Kemper was upset that the city decided to use hundreds of thousands of dollars from the Kansas City Public Schools, the library and other jurisdictions to give away in incentives to Lockton Cos. on the Plaza.
Theres no shortage of other flashpoints in this longstanding battle.
• One plan under review would spend $3.1 million for extended streetscape improvements on Main Street, produced by tax revenues from the Federal Reserve Bank headquarters south of Penn Valley Park.
Kansas City Public Schools would lose $1.9 million, and the library and Jackson County close to $200,000 each, in future revenues in the deal.
The school district and library TIF officials oppose this plan because it would force them to do the job of the city or private companies in paying for infrastructure repairs and landscaping along Main Street.

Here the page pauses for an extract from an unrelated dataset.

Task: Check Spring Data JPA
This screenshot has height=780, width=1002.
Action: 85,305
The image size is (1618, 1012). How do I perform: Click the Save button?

• The Raytown School District wants to control up to $4 million in potential school funds from a southeast Kansas City TIF plan. But the city instead might use the money to build youth soccer fields.
• In North Kansas City, city officials are supporting a plan to divert $6 million in North Kansas City School District funds to development of a mostly residential community. School officials voted against the plan at the TIF meeting.
But that panel is controlled by city-appointed members who wanted to use educational funds to back a private development.
So how will things change?
Cities sure wont give up their control of the money.
Lets hope the excessive local subsidies for Freightquote become Exhibit No. 1 in the taxing jurisdictions attempts to overhaul state regulations in 2013.